Teachers with PHDs make about $2,000 more a year than those with Bachelor's degrees. There is actually a disincentive to pursue higher degrees when you factor in the cost of tuition vs. the pay increase.

Maybe advanced degrees aren't so important after all?

Mr. Hoss,

Presidents are a danger to humanity. It is nothing personal towards Obama, at least- not yet anyway. No majority vote, mystical mandate or passionate appeal from the political pulpit can hide the destructive reality behind the executive state.

The state, even if run by Jesus, would still represent the highest form of legal plunder, vitiation of human rights and conscience, and currently, the downright murder of civilians via Leviathan's conquest.

It is time for everyday people to stop investing in dictators, democratic or otherwise. Equality of right and justice means actions that would be considered murder, theft, rape and pillage, if commited by an individual, cannot be deemed "justified" or "an accident" when carried out by the state. Murder is murder, so to speak.

And yes, public schooling is part of the ideological factory that has led to this perversion. Schools are de facto and de jure arms of the state. The school machine puts lipstick, sometimes even with the best intentions, on the fascist pig: teachers romanticize "democracy", "legitimacy", "civil rights", "voting", "diversity", and etc.

But the state, like the emperor Obama, is wearing no clothes.


Reason,

Guess that's why we have our three branches of government. You've heard of our checks and blances. Granted, our form of government is not perfect but it has been much more tolerable than governments in most other countries throughout history.

As I'm sure you're aware one major flaw in our system can occur when the majority of our elected officials are all from the same party as happened during W's first six years as president. Agreed, then we can have some serious issues.

Guess I'm naive in believing that our forefathers did a pretty good job of concocting our republic some two hundred thirty (plus) years ago because it's still with us and by many accounts it's the envy of the world. Why else would people from all over the globe be so determined to come to America to live?

You sound as though you might be young, idealistic, very intelligent, and perhaps a bit annoyed with the way things are going in this country today, not unlike myself and/or my contemporaries of the 1960’s.

The 60’s were an extremely provocative time in our history. We had Viet Nam, Selma, Birmingham, King’s “I Have A Dream” speech, Kent State, students taking over college buildings, the Democratic convention in Chicago, Woodstock, the Beatles, the assignation of three great Americans, etc., etc., etc.

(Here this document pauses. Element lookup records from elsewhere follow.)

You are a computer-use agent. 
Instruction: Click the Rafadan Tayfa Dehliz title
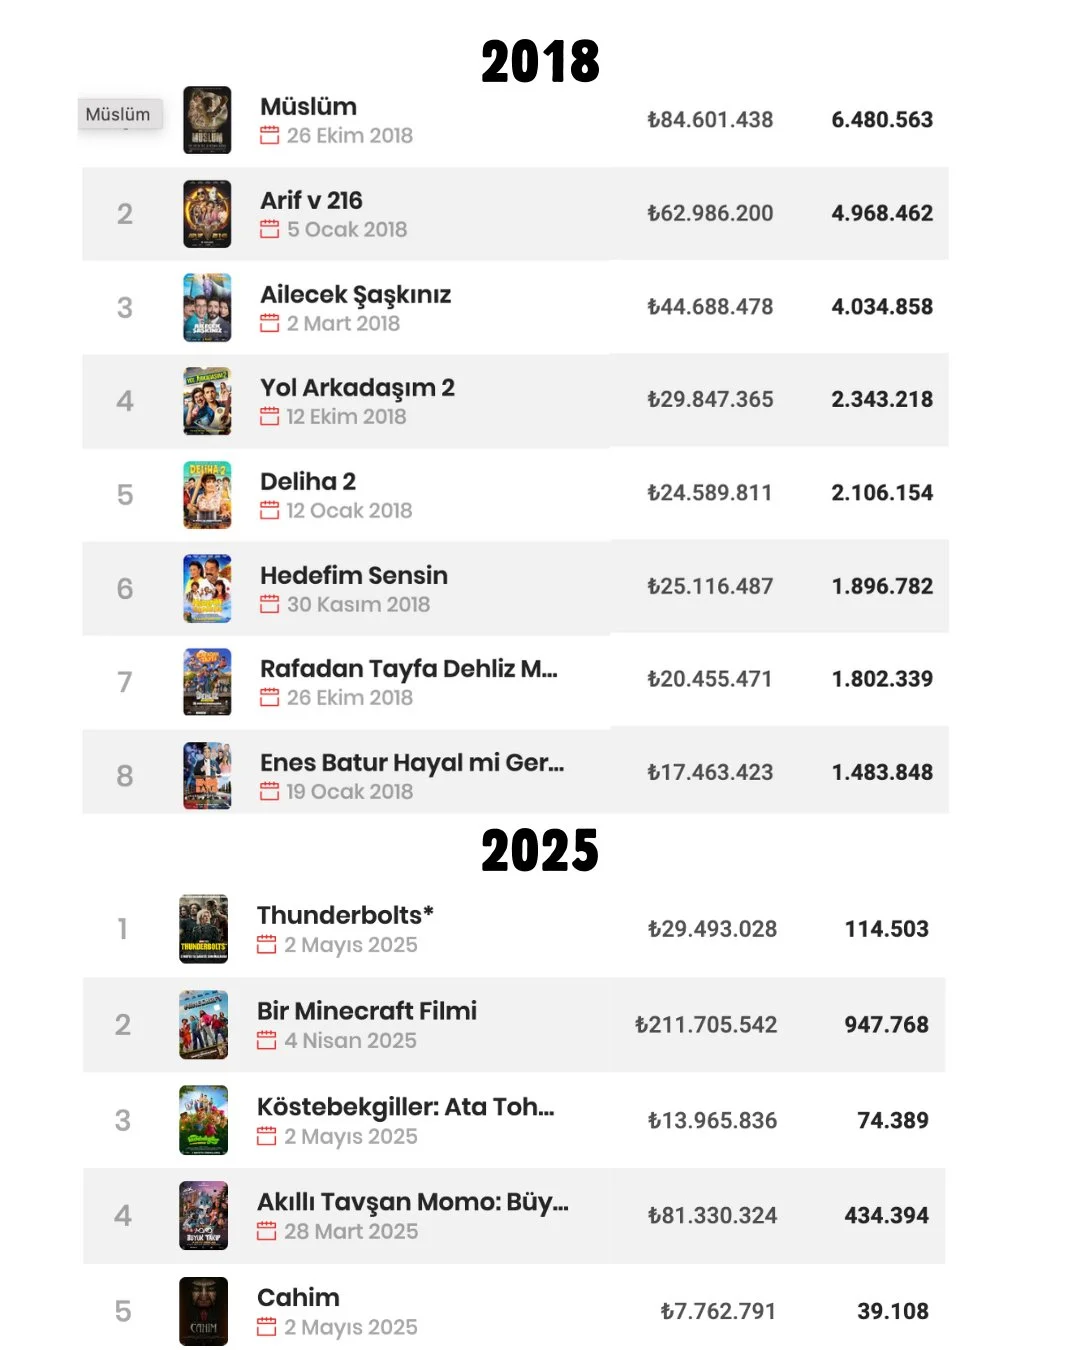409,668
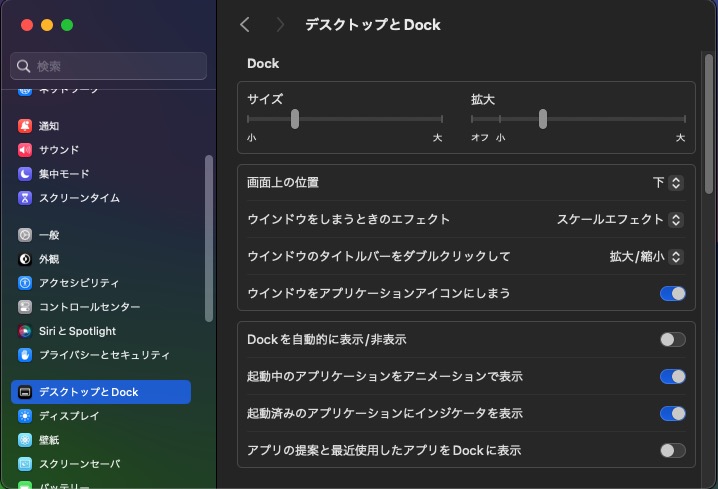Open the 画面上の位置 dropdown
This screenshot has height=489, width=718.
(x=667, y=183)
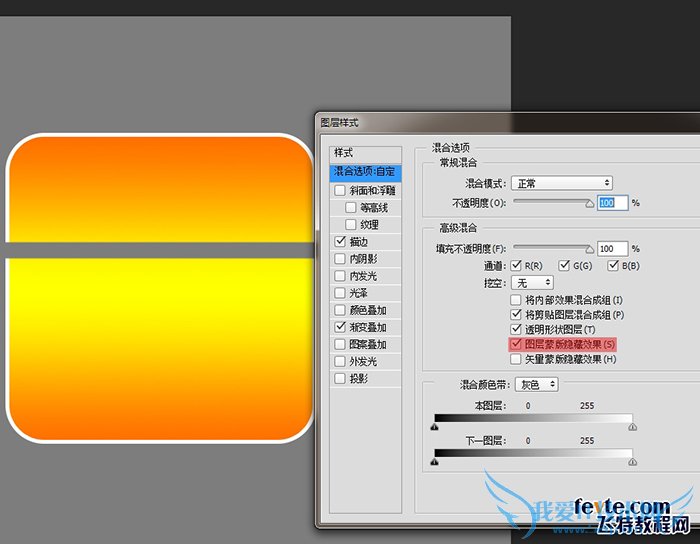Toggle the B channel checkbox
Screen dimensions: 700x544
coord(613,266)
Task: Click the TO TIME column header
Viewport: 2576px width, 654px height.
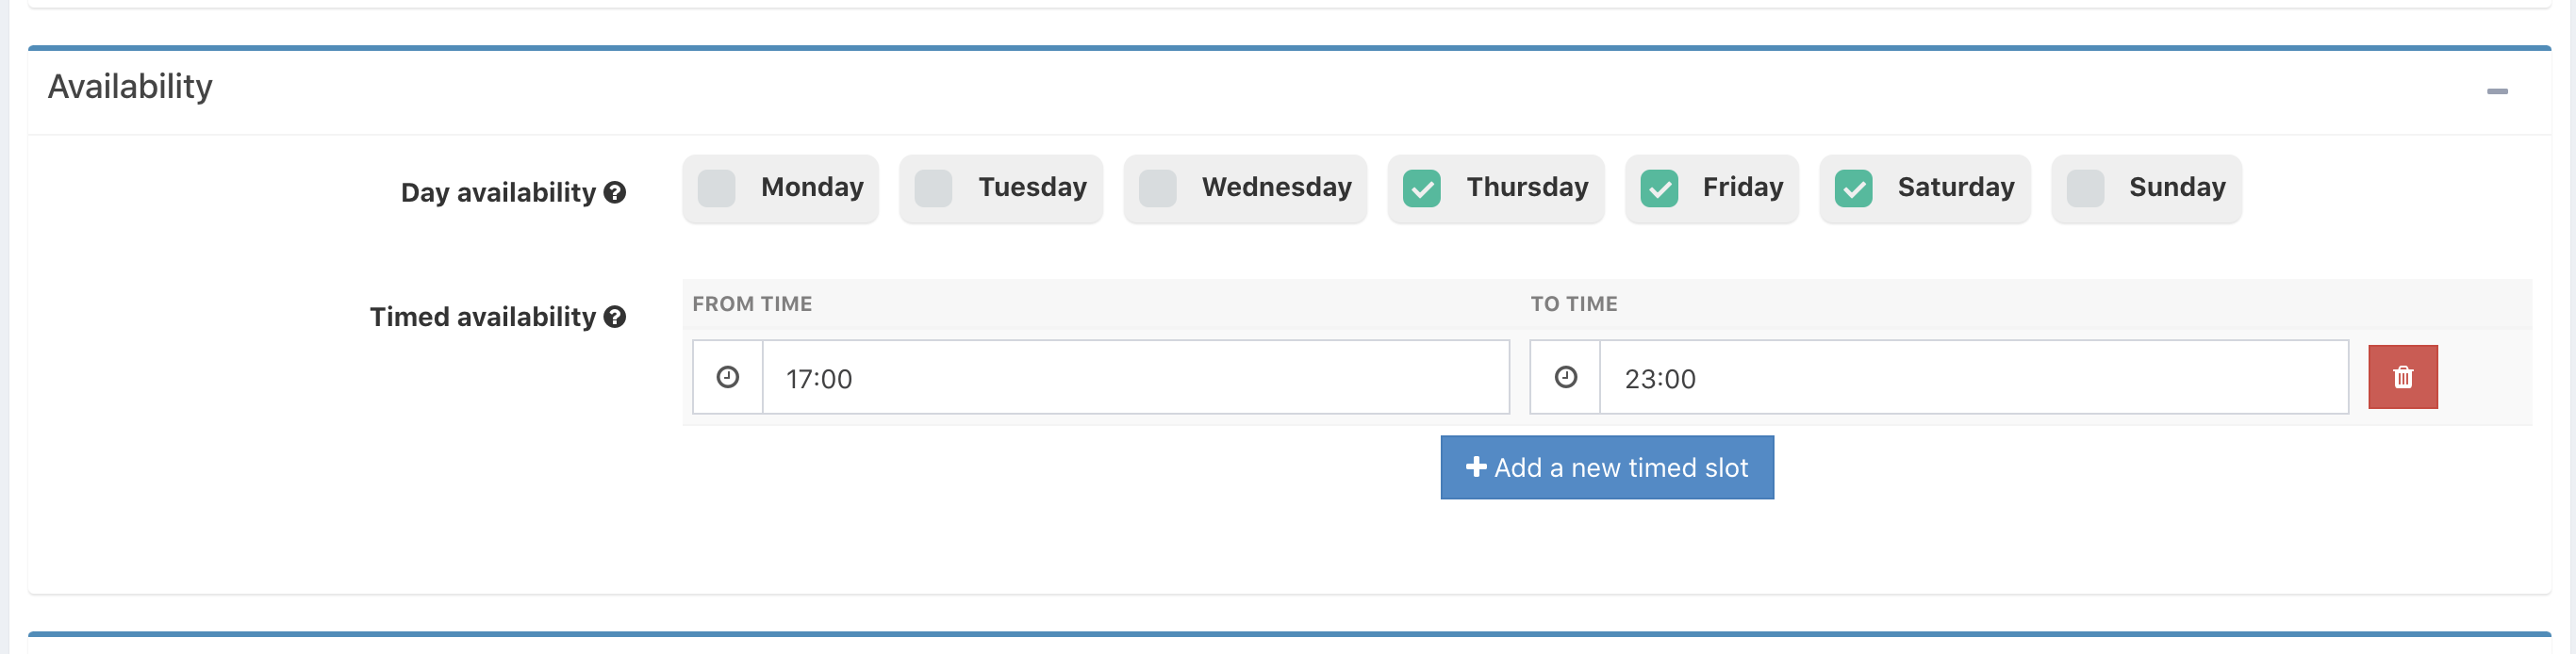Action: click(1573, 304)
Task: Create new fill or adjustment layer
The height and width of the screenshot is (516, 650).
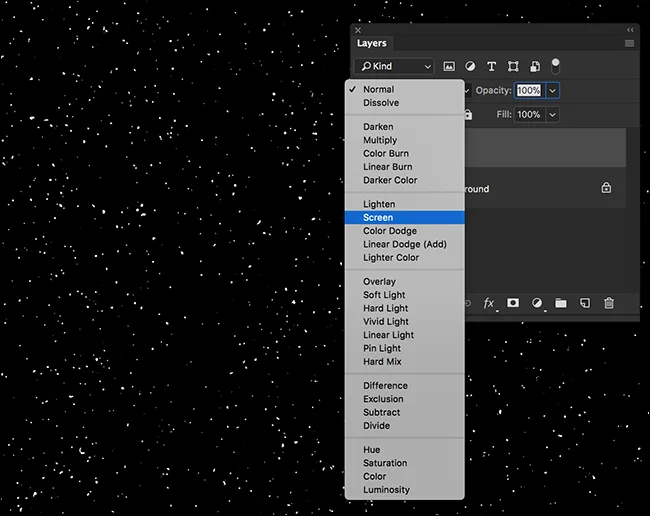Action: click(x=537, y=303)
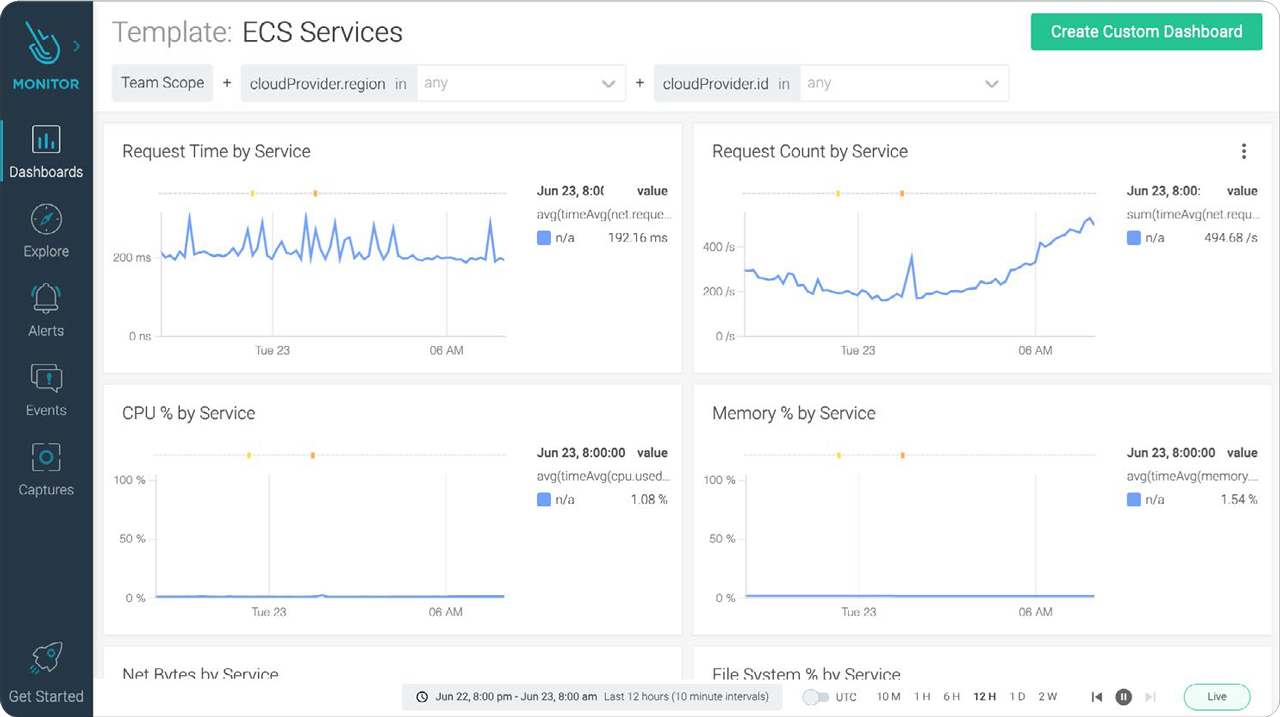The height and width of the screenshot is (717, 1280).
Task: Click Create Custom Dashboard button
Action: pyautogui.click(x=1146, y=32)
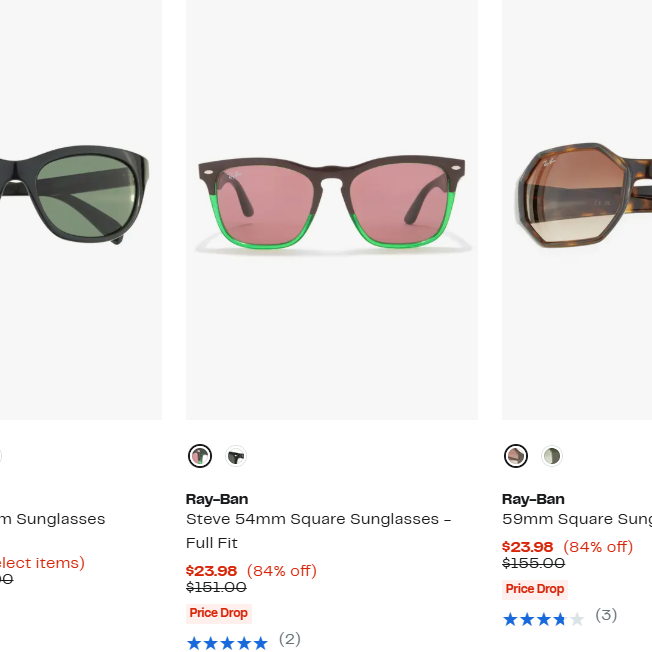Viewport: 652px width, 652px height.
Task: Click the Price Drop badge under $151.00
Action: point(218,613)
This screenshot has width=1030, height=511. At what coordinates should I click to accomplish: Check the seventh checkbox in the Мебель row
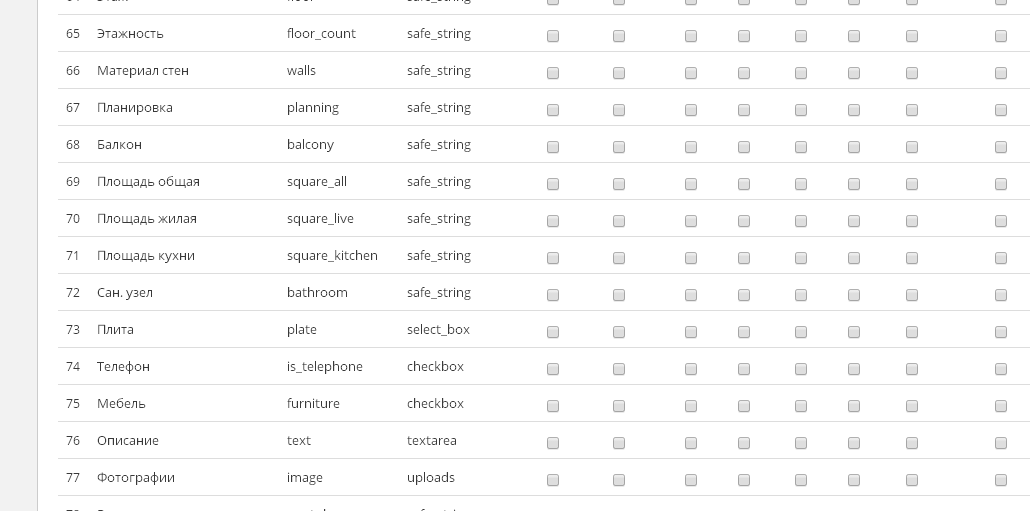911,406
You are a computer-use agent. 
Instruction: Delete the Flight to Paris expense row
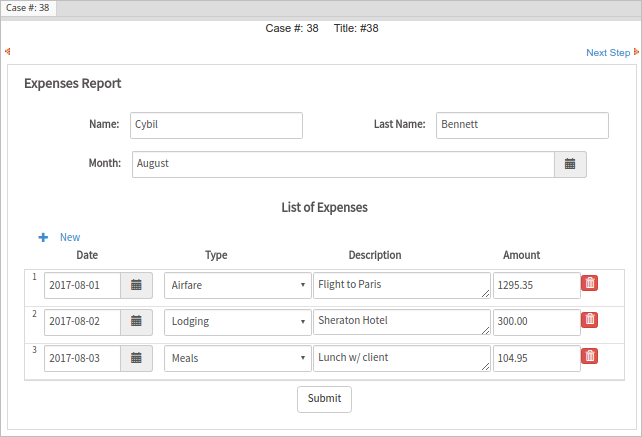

Our world is a very different place today, with an entirely different set of issues. Be patient. Pick your battles and you’ll do fine.


Yes I am also proud of my nation for voting this man into the office. But lets just clear this up he isn't "black" hes half. He has some very good ideas, especially for me because I am a future teacher. I just know he's going to bring nothing but good to out nation. And I am 100% positive he will do better than Bush

While I did not vote for President Elect-Obama, I have positive expectations for how he will handle the many crisis we find in American public education. While it is obvious that NCLB will be reviewed, I can only hope that Obama's approach will be dedicated to reform, and that NCLB will be amended to a realistic means of keeping educational administration "accountable" without punishing students and teachers alike.